Il Sole 24 Ore Headquarters

Via Monte Rosa, 91, Milano, Italy

The Milanese financial newspaper, “Il Sole 24 Ore”, recently acquired new headquarters. A pre-existing industrial building from the 60’s, was restored by architects from the famous Renzo Piano Building Workshop. The headquarters/venue space brought new life to an dilapidated industrial building that not only is the Il Sole 24 Ore building, but it hosts a variety of cultural events and exhibitions.

Today the area surrounding the headquarters is under massive renovation. More than 15 years ago, between 1998 and 2004, the “Il Sole 24 Ore” headquarters was an isolated project by Prizker Price archistar Renzo Piano. Now, a new neighbourhood is rising on the grounds that once belonged to Fiera Milano (Milano Fair district that a few years ago moved to Rho).

This new U-shaped building has a vast central garden, a green artificial hill hiding subterranean parking underneath, a cafeteria and an auditorium. An alternation of brick portions and glass facade sheltered by bright-green sun-shading blinds on the outside animate the exterior. The light architecture, of the see-through building with an inner courtyard, is free for any archi-lover to access and visit.

Auditorium Parco della Musica

Via Pietro de Coubertin, 30, Roma, Italy

The Parco della Musica is a multipurpose complex to host musical and cultural events situated between the Olympic Village, the Stadio Flamioni and the Pariol Quarter. In 1993, the City of Rome launched a limited competition for it’s design and construction. The original competition did not stipulate three separate concert halls, however, in order to guarantee maximum flexibility of use and the best possible acoustics, Renzo Piano Building Workshop introduced this new concept to the project.
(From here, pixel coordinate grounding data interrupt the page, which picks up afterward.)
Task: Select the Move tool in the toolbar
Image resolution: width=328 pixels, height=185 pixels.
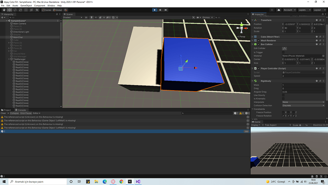Action: point(9,10)
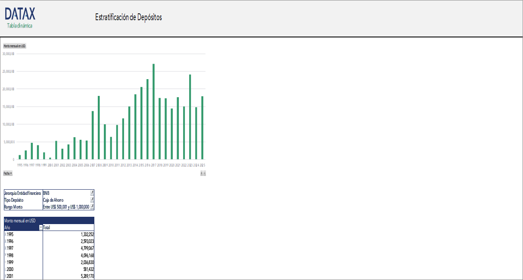Click chart collapse minus button

pos(205,173)
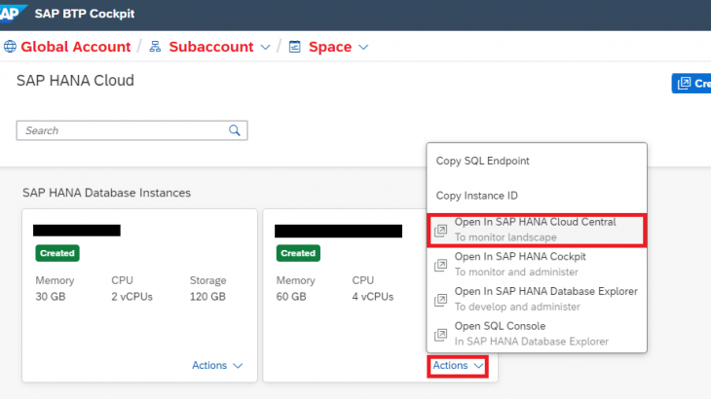
Task: Click the external-link icon for HANA Cloud Central
Action: point(440,230)

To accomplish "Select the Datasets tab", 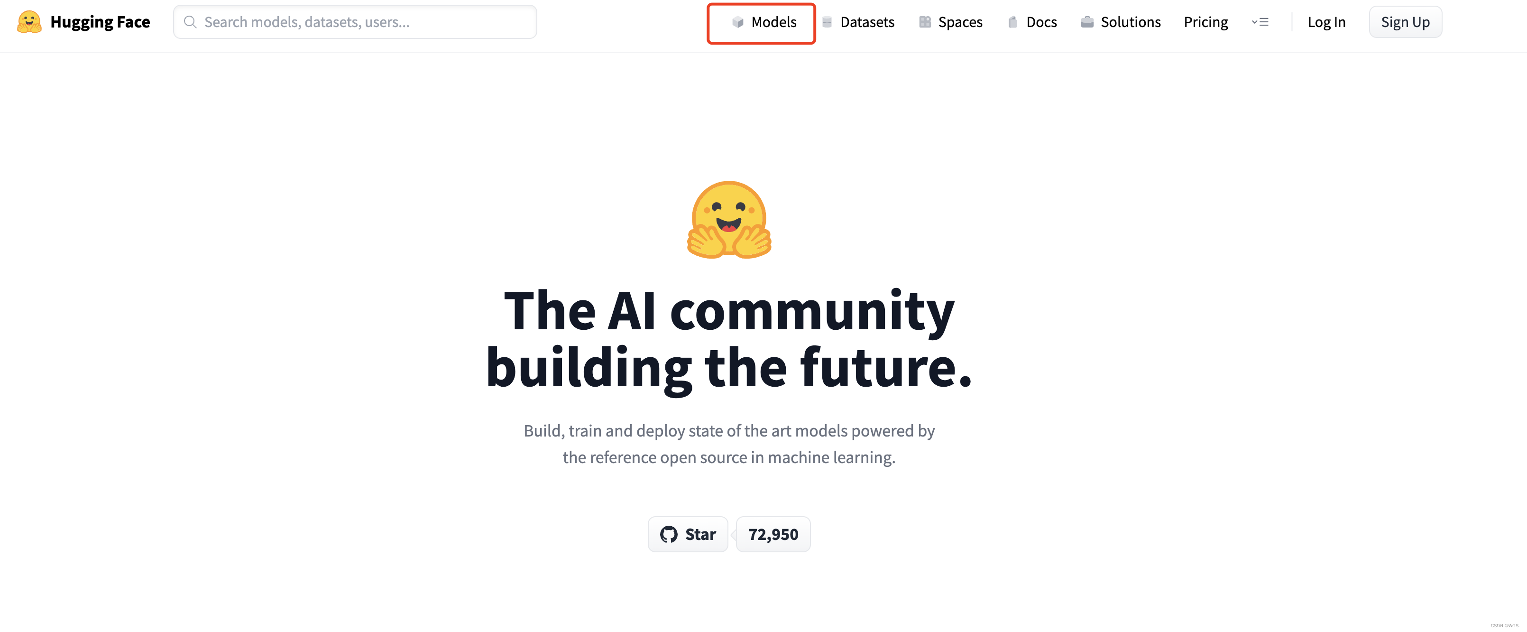I will point(866,21).
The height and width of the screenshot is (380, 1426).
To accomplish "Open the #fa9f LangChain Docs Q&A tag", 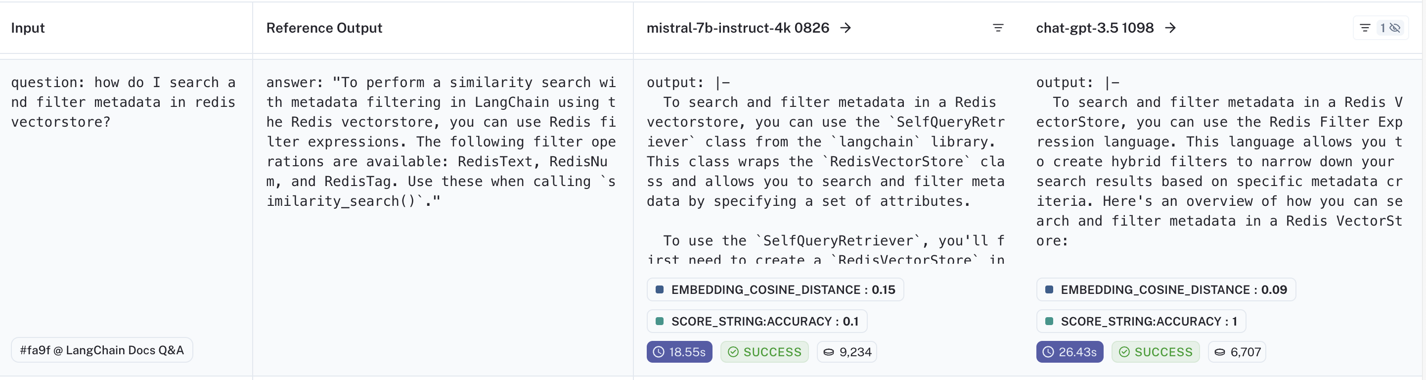I will (102, 350).
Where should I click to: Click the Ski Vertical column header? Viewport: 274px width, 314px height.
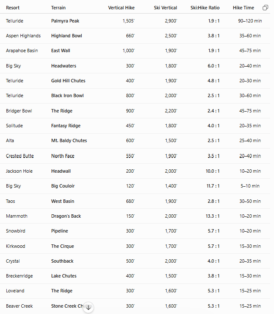pos(166,8)
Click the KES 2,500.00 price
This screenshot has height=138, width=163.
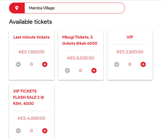130,52
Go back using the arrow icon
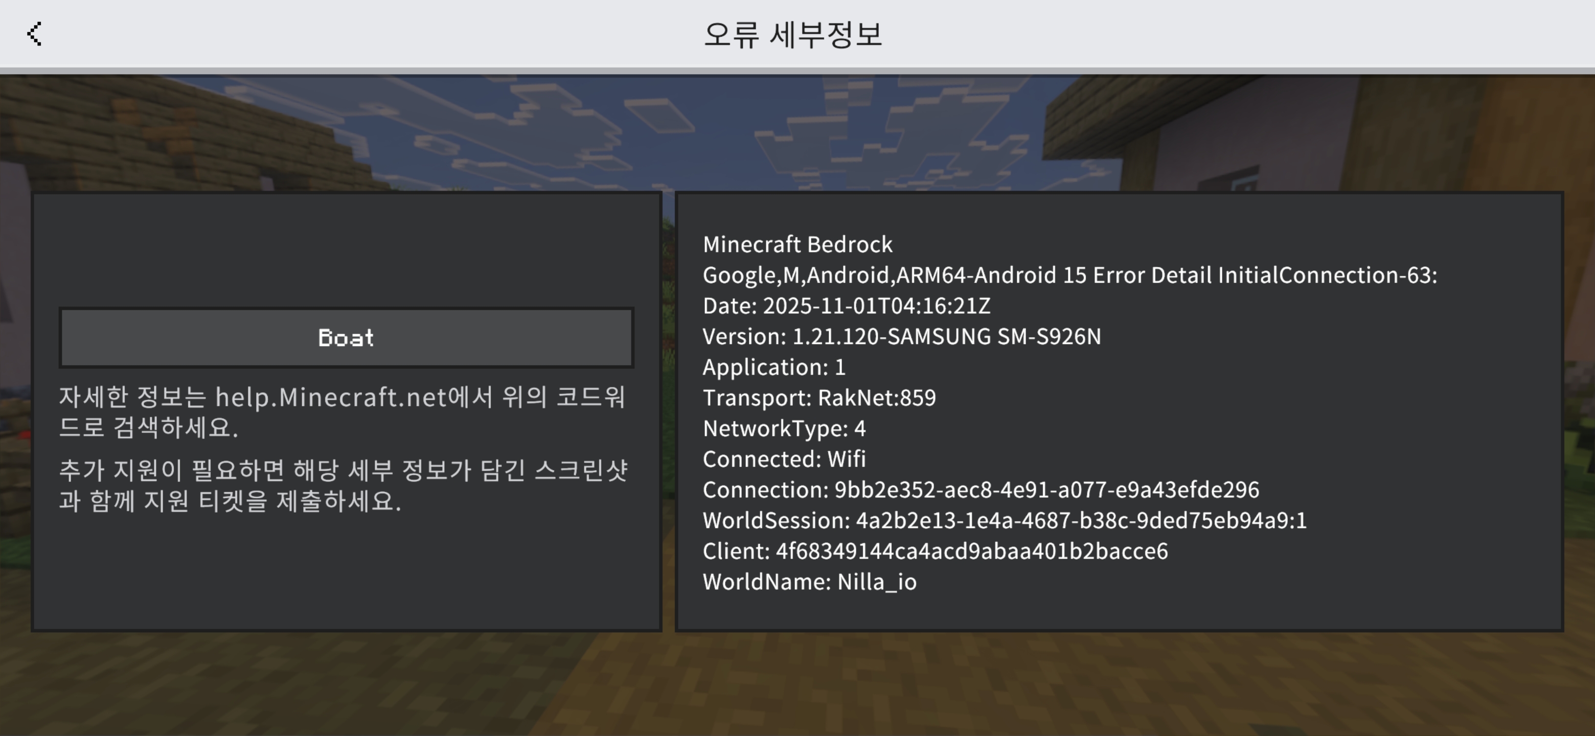Image resolution: width=1595 pixels, height=736 pixels. point(35,34)
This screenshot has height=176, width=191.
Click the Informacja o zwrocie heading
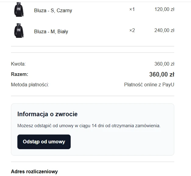48,114
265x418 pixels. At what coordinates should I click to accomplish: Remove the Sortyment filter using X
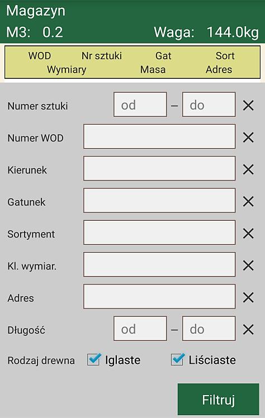248,234
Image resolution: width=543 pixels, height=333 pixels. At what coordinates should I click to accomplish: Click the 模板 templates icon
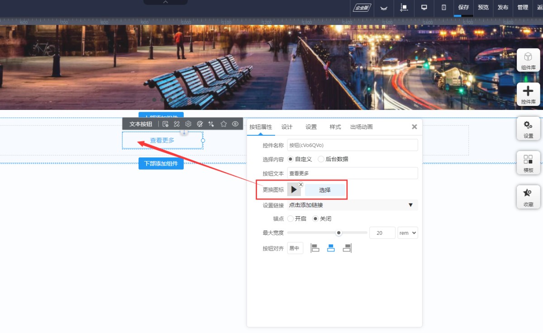click(528, 162)
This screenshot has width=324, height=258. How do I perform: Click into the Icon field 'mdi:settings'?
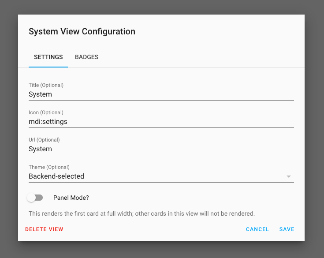click(x=161, y=122)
The Parco della Musica is composed of three separate giant bug-like halls. They are conceived as giant individual musical instruments, ‘resonating chambers’, sitting in a landscape. The three halls are grouped in a semi-circle, their positions to some extent determined by the discovery, during early excavations, of a roman villa on the site and the wish to incorporate its display within the music centre. Each concert hall differs from the other in terms of dimension and functions, but they are all characterized by an extreme flexibility and versatility of the space. By these means, space can be regulated and adjusted to the nature of performance, where floor and ceiling can be moved to adjust the acoustic properties of the wall. The interiors are entirely made of cherry-wood, which best resolved acoustic problems.

This layout results in a fourth space in the centre which became an outdoor amphitheatre known as the ‘Cavea’, with a capacity of almost 3000, an element which gives particular public and urban dimensions to the site. The halls look like three enormous ‘music boxes’, whose colours and materials recall those of the domes dotting the urban landscape of Rome.